Missing Turkey Leg this morning. Probably posting Strava runs from the Shire again. We await his return. He still working on a autobiography novel about the incontinent jogger, “The Man with One Brown Sock”. A screenplay starting Tom Hanks and Dabney Coleman is also in the works.
Voodoo was off searching for his true calling in life. He was devastated last week upon learning that Elon Musk was not gas station cologne. All of those quarters gone to waste. He’s also trying to find out why his electric car only has a range of 3 miles. Try the 600lbs of kettlebells in the passenger seat pal.
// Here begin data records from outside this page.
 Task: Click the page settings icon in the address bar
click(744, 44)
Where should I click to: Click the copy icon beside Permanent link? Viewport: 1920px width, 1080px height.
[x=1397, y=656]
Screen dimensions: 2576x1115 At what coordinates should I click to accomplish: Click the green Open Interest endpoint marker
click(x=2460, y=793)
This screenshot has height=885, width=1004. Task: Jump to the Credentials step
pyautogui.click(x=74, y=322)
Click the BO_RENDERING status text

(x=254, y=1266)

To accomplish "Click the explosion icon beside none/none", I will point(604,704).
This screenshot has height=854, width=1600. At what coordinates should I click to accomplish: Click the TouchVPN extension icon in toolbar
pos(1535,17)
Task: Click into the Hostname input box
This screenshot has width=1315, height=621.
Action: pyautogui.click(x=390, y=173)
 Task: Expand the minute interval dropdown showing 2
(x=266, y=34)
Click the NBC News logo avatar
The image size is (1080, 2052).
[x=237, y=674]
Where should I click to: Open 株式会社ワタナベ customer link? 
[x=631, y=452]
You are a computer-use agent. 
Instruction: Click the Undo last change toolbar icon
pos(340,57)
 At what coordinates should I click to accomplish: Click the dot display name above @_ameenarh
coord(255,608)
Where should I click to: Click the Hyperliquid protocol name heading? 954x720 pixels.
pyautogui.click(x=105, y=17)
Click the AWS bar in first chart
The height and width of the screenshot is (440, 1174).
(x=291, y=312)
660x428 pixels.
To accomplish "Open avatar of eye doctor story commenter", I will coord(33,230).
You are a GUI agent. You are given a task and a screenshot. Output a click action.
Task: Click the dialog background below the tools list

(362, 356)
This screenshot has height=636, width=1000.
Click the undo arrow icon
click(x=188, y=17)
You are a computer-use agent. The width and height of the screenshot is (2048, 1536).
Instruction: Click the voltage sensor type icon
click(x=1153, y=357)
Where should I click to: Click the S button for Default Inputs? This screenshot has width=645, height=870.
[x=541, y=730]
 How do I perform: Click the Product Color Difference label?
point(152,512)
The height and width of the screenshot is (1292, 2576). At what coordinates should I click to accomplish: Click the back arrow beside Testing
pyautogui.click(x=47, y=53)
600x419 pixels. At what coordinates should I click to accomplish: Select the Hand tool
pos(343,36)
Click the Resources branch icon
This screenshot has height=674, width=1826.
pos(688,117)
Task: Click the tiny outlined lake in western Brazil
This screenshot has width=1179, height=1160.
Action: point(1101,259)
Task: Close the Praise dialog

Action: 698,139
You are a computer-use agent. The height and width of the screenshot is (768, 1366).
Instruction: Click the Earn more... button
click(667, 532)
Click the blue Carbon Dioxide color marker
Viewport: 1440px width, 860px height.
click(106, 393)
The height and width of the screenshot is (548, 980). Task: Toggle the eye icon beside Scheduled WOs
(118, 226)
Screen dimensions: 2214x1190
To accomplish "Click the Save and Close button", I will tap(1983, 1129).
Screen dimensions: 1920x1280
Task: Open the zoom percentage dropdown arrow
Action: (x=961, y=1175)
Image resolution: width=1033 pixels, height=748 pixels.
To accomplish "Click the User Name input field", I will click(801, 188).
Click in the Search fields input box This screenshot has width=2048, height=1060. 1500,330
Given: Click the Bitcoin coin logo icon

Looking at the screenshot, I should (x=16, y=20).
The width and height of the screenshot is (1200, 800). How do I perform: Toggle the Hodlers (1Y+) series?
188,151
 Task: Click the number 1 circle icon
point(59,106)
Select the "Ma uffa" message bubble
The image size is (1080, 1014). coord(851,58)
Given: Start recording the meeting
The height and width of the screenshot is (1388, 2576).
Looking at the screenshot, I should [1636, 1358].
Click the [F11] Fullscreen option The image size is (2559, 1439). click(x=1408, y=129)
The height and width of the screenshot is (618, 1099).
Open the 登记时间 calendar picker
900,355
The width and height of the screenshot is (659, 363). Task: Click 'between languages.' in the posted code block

The general workout went a little like a Pandora station. Keep skipping exercises until you have to listen to a commercial. Hope you guys got your moneys worth. It’s all optional, I suppose, but you’re not gonna look like this if you keep doing that. #flex
Welcome Gaylord. The Sorting Hat really flipped you a stinker with that name #notslytherin. Glad you are still coming out.
Rumors of a Brown sighting. Nowhere near a workout, mind you, but the man has been spotted. Keep hope alive.
Ended the workout with a jewel from one of TRs series of “clean but weird” videos – the Viking Salute. I received, in return, some various other salutes from the pax. Smokey took a knee in protest and left his kneecap in the parking lot.
Finally, this morning marked the debut of my genius invention, the “Lockscreen Weinke“. Save the weinke as a photo to the iPhone lockscreen and BAM – instant access during the workout. Problem is, when you are playing the Alan Jackson Pandora Station, the controls cover up the text and it is rendered useless. Oh well, back to the drawer. It did serve to remind me though, that you need to be prepared for when life throws you a curveball. Train to handle the unexpected. Don’t get shaken up when something goes awry – it will happen.
All I can remember from this AM . . .
Probably some announcements too. Contact Bulldog via his America Online email address for these.